Background

Isolated growth hormone deficiency (IGHD) is a common disease affecting the growth and development of children, with an incidence of 1/4000–1/10,000. IGHD can be classified as sporadic and familial, with the latter being rare (approximately 3% to 30%) [1]. IGHD can be subdivided further into three categories, IA (OMIM: 262400) and IB (OMIM:612781) (autosomal recessive inheritance), II(OMIM:173100) (autosomal dominant inheritance), and III (OMIM:307200) (X-linked inheritance) [2]. In 1970, Ruth Illig first reported three cases of IGHD IA, exhibiting growth hormone deficiency and severe growth retardation [3]. In 1972, Illig and Prader observed patients with IGHD IA who also presented distinctive facial features and a tendency to produce growth hormone antibodies that affected treatment in addition to the observed growth disorders. GH1(OMIM:139250) deletions resulting in IGHD IA have been reported, ranging in size from 6.5 to 45 kb. Deletions of 6.7 kb due to unequal recombination and crossover within the GH gene cluster during meiosis are the most common.
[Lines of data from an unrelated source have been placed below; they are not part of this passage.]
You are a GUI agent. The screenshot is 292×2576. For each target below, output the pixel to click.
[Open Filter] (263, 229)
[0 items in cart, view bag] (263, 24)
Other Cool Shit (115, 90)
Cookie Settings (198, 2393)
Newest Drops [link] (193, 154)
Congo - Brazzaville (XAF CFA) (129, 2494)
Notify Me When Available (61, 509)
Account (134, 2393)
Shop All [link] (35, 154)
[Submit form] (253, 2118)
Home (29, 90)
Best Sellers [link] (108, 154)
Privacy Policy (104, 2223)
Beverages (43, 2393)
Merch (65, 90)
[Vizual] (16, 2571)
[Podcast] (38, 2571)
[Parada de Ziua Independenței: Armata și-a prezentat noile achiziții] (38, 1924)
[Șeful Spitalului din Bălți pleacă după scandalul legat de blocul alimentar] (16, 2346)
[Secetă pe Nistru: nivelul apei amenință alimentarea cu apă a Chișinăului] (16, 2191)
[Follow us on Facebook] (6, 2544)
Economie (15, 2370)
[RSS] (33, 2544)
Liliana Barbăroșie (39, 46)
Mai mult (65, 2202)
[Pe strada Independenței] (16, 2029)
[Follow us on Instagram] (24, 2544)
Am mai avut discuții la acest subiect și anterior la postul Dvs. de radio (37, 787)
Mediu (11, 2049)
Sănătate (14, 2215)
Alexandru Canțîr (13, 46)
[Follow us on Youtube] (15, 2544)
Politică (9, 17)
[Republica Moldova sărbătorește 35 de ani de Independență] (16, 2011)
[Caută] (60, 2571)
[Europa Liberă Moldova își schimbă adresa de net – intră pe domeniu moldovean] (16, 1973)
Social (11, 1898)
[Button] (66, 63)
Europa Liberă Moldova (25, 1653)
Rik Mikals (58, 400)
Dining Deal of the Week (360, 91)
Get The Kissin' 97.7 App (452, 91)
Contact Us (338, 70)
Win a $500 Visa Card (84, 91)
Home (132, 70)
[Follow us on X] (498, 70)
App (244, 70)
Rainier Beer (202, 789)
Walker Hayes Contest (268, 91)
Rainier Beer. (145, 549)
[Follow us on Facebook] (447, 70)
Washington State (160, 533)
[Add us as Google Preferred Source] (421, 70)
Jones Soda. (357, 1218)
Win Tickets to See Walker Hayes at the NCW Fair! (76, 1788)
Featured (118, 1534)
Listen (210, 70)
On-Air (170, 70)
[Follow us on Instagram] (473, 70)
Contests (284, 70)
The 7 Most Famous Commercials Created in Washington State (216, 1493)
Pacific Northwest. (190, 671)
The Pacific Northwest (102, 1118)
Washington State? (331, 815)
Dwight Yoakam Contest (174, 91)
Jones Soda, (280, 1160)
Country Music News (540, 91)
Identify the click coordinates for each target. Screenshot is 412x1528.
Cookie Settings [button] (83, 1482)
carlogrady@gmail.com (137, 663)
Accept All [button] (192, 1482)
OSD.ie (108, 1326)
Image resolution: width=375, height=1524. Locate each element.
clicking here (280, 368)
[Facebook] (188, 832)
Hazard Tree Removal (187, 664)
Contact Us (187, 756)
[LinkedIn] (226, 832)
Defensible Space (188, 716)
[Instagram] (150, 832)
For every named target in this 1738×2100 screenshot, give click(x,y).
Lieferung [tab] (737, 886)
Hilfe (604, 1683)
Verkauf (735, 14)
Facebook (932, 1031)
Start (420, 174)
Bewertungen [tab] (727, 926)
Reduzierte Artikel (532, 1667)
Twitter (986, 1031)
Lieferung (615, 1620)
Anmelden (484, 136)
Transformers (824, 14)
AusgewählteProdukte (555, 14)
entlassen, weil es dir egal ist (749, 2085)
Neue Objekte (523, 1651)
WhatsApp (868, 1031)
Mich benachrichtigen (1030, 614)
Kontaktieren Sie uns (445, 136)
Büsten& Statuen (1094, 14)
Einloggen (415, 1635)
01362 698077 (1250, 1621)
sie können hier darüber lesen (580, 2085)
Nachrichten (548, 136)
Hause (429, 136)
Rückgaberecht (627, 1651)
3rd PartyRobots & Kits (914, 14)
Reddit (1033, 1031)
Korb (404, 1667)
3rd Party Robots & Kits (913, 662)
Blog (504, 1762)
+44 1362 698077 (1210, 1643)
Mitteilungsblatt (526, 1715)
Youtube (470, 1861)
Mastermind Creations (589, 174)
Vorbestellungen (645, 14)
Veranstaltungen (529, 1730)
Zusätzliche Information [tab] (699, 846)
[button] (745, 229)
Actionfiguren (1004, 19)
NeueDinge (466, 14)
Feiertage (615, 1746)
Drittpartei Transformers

In addition, heterozygous frameshift mutations and a homozygous nonsense mutation have been reported [4]. In patients with these mutations, severe growth retardation occurs in the first six months of life (height standard deviation score (HtSDS) less than − 4.50), GH is not detected, and the patients tend to produce GH antibodies that affect the therapeutic effects of exogenous rhGH. This study analyzed clinical data from a case of IGHD IA admitted to the Department of Pediatrics, Tongji Hospital, Tongji Medical College, Huazhong University of Science and Technology in March 2019 to improve the basic understanding of this disease.

Case presentation

Clinical data

General data

The proband, a 1-year-9-months old female, was admitted to the hospital in March 2019 for “growth retardation of more than one year”. She was born at term gestation to a G1P1(G is gravida, meaning the number of pregnancies; P is pregnancy, indicating the number of births) mother via cesarean section delivery. Her birth weight was 3.05 kg (25th–50th centile), and her birth height was 49.0 cm (25th–50th centile). She was breastfed to the age of one year, then fed with a combination of breastfeeding and formula. The child’s appetite was normal. However, she experienced postnatal jaundice when consuming breast milk that lasted for approximately two months. The child’s comprehension and memory were normal.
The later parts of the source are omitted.